Macron and Sánchez relaunched the Franco-Spanish relation and signed a new Treaty of Friendship and Cooperation between the two countries, EURACTIV’s partner EFE reported.
Despite recent frictions on EU hot dossiers such as the Midcat gas pipeline, both leaders committed to reinforcing their cooperation in a particularly tense moment for Europe.
Spain will hold the presidency of the European Council in the second half of 2022, a new opportunity to reinforce relations between Madrid and other EU capitals.
Among a series of new initiatives to reinforce a revamped “Franco-Spanish axis”, ministers of both countries will take part in cabinet meetings in Paris and Madrid at least once every three months and on a rotating basis, the text of the agreement, as seen by EFE, reads.
In order to promote cooperation, other structured dialogues may be established that bring together one or more ministries, depending on the issues to be addressed and within the framework of their respective competencies.
The Treaty signed at the Barcelona summit is the second of its kind that Spain has established with another EU country.

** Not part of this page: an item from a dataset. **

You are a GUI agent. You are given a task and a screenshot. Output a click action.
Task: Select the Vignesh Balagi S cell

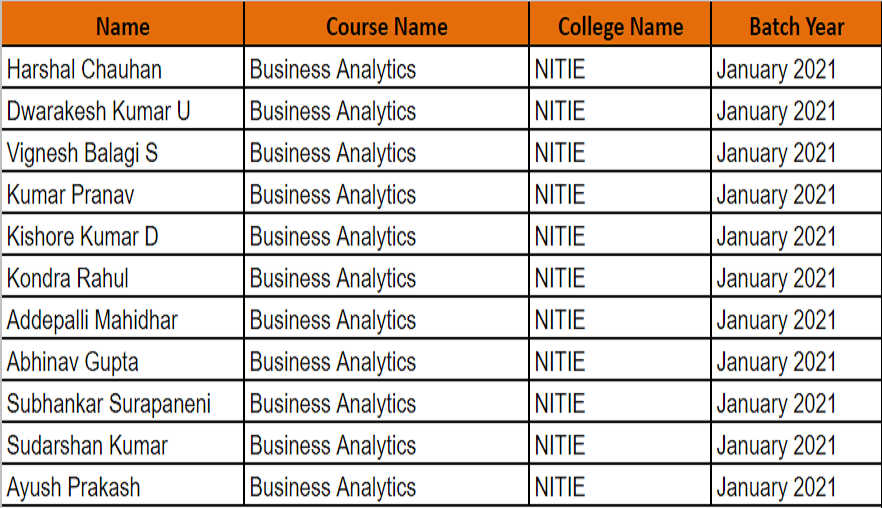[83, 153]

The first was concluded with Portugal in 2021.
However, unlike the Treaty signed with France, the pact with Lisbon does not include Spanish ministers taking part in meetings of the Portuguese government, and vice versa.
Meanwhile, Some 6,500 pro-independence Catalan activists demonstrated on Thursday in the area of the Museu Nacional d’Art de Catalunya (MNAC), where the Spanish-French summit was being held, a rally in which the leader of the Catalan pro-independence party Republican Left of Catalonia (Esquerra Republicana de Catalunya, ERC), Oriol Junqueras, was booed.
The pro-independence movement gathered in Barcelona to reaffirm –in their own words- that the Catalan sovereignty process goes ahead, as well as to denounce that there is no “normality” in Catalonia. The protest was co-organised by the Catalan National Assembly (ANC), EFE reported.
Moments before the start of the summit, the regional President of the Catalan Government (Generalitat), Pere Aragonès, reiterated in a brief informal conversation with Sánchez, that the pro-independence movement “has not ended” and assured Macron that “Catalonia wants to be a European (EU) partner.”
In May, Spain will hold municipal elections, which many view as the first litmus test for Sanchez’s governing coalition with left-wing Unidas Podemos.
After that, the parties will have to face the general election set for December next year, and the political row between Madrid and Catalonia is one of the ‘hot potatoes’ in the Iberian political arena.